The miracle that allows the Santa Rita Hills to produce glorious pinot noir began about twenty million years ago under the Pacific Ocean.  During a violent tectonic shift in the Miocene Era, the Pacific tectonic plate crashed against the North American plate, and mountains rose out of the ocean in a north-south orientation.  As the plates rubbed and ground together, a good chunk of Northern Santa Barbara County (mostly adjacent to Point Conception, that elbow that sticks out of the Central Coast) literally broke off the Pacific plate and began turning clockwise up the coast.  This ‘cookie’ of free-floating land continued to grind and turn over millions of years until the north-south mountain ranges pivoted ninety degrees,  so the ranges now run east-west between Buellton and the Pacific Ocean, about 30 miles away.  The grinding and turning of the plates continues, and the entire peninsula (and the Santa Rita Hills) are doomed to crumble into the Pacific sometime over the next 100,000 years.  This is borrowed land-an area that happens to be in a serendipitous, yet transitory, state of pinot perfection.
Why does it matter to the average wine drinker that a pinot noir be grown in a cool, coastal climate?  First:  pinot noir is expensive by nature. Because the vines produce small clusters, small berries and small yields, it’s expensive to farm.  If you plan to drop $50 on a bottle of pinot noir, be sure it was grown in a place that produces consistently delicious pinot.  Second, there is a natural limit on how much good pinot noir can be produced in a vintage worldwide.  Scarcity drives the price tag up.   ‘Sideways’, by the by,  didn’t help the scarcity problem.  That clever little movie about men behaving badly under pinot’s Bacchic influence brought busloads of curious, young wine drinkers to the Santa Rita Hills.  And even though neither of the movie’s pathetic characters got their come-uppance, the poetic descriptions of pinot drove the US wine market into a temporary frenzy for the grape.  Demand soared and prices went up.  Finally, the pinot grape is unlike any other in the sense that it perfectly transparent:  it shows everything that was done to it in the vineyard, it shows (unmercifully at times) the vintage’s weather.  Some may even say pinot noir is a time machine.  Pay special attention to what you smell and taste in the glass and a fine pinot will take you somewhere, even back to the year when it was grown.  In a cool year you may taste (imagine cool, Pacific breezes and foggy mornings) some bracing acidity and bright cherry, raspberry with hints of baking spices.  In a warmer, riper year (imagine sunny mornings, warm afternoons and cold, starry nights) the wine may have blueberry, strawberry, blackberry and more masculine, even gamey aromas.  But try to grow the grape in an inappropriate climate and it will show , dramatically, your mistake in planting. 

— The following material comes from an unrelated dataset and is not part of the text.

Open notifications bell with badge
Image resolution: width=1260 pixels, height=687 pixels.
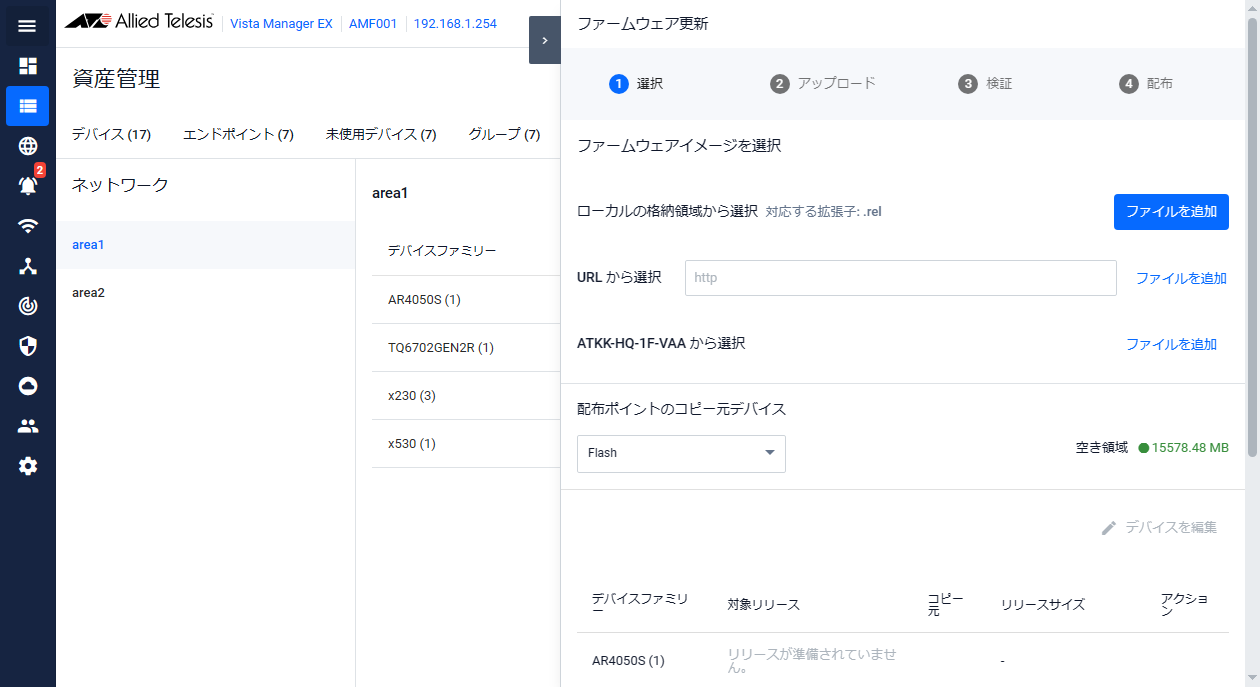point(28,185)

Vietnam to Viticulture:  The Origin of Santa Rita Hills Wine Culture

The story of pinot noir in the Santa Rita Hills starts on a destroyer in Vietnam.  Richard Sanford graduated from UC Berkeley in 1965 with a degree in geology, was drafted and sent off to war as a Navy navigator for two tours of duty.  Discharged from the Navy in the Phillipines, Sanford  “returned the long way through Nepal, India, the Mideast and Europe.”  His ‘spirit quest’ convinced him that the war was a futile effort, and when he returned to the States he sought a path to ground himself in something authentic.  Needing an ‘earth connection’, Sanford decided to embrace agriculture.  Thinking back to a bottle of Volnay (Burgundian pinot noir) that he tasted with a shipmate in the war, he began a period of intense viticultural study, preparing himself for the task of finding a perfect climate for the grape and planting his first vines.

“Remembering that fine Volnay, I decided Pinot Noir growing in California (which often had a pruney, overripe character) was being grown in too warm of a climate.  I collected 100 years of climate data from Burgundy and from all over California.  I soon became aware of a remarkable geographic anomaly: the Transverse Mountain Range.  The unique east-west orientation of the mountains allowed the cool, maritime onshore winds to moderate the growing climate in these coastal valleys.  After considering Edna Valley, Santa Maria and Los Alamos, my first choice was a beautiful old ranch with well drained soils in the Santa Rita District of the Santa Ynez River Valley—the most perfect transverse range on the entire Pacific Coast.  I made an offer to the owner, gathered some investors, and with partner Michael Benedict, planted the Sanford and Benedict Vineyard from cuttings from the Nielsen Vineyard in Santa Maria.”

“Living and working on the land made me aware of the natural environment and coalesced perfectly with my own spiritual philosophy.  I began to study and practice Tai Chi and today consider myself a Spiritual Taoist.  I married my wife Thekla on the vineyard in 1976, started Sanford Winery in 1980, and after a dispute over organic farming with our marketing partner caused us to leave our namesake winery, we dedicated ourselves to our new project: Alma Rosa winery and Vineyards, a brand focused  on Organic Farming and sustainable and fair business practices.”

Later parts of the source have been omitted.